START TASK MATERIAL

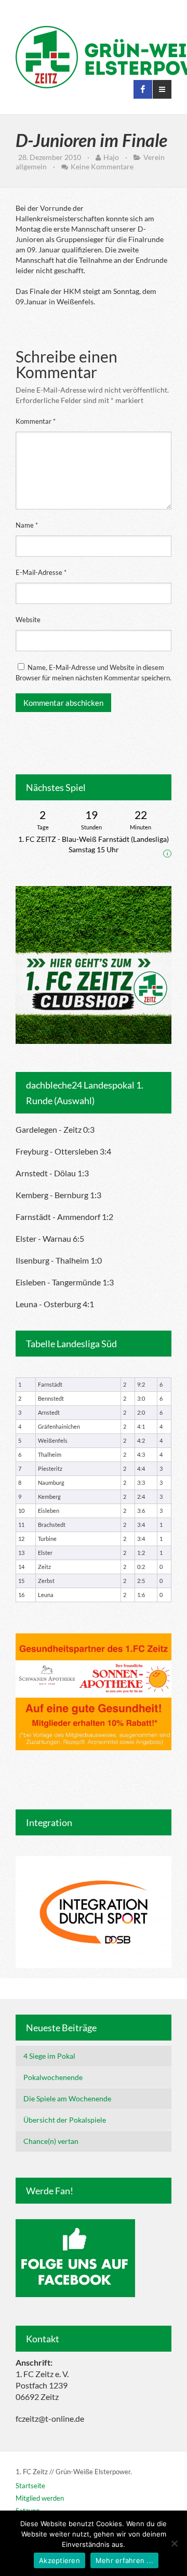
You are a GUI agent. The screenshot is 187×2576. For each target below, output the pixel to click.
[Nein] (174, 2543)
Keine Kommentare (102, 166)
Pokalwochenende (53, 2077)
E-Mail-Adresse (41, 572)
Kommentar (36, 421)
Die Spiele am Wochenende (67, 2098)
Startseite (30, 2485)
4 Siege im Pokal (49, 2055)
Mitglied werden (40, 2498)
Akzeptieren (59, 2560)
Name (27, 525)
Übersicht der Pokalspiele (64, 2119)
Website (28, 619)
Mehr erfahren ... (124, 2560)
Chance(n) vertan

END TASK MATERIAL

EXERCISE REQUIREMENTS: Excluding images, return all of the records above word for word.

ANSWER BELOW:
You are a GUI agent. The screenshot is 187×2576. For each target below, output the pixel to click.
[Nein] (174, 2543)
Keine Kommentare (102, 166)
Pokalwochenende (53, 2077)
E-Mail-Adresse (41, 572)
Kommentar (36, 421)
Die Spiele am Wochenende (67, 2098)
Startseite (30, 2485)
4 Siege im Pokal (49, 2055)
Mitglied werden (40, 2498)
Akzeptieren (59, 2560)
Name (27, 525)
Übersicht der Pokalspiele (64, 2119)
Website (28, 619)
Mehr erfahren ... (124, 2560)
Chance(n) vertan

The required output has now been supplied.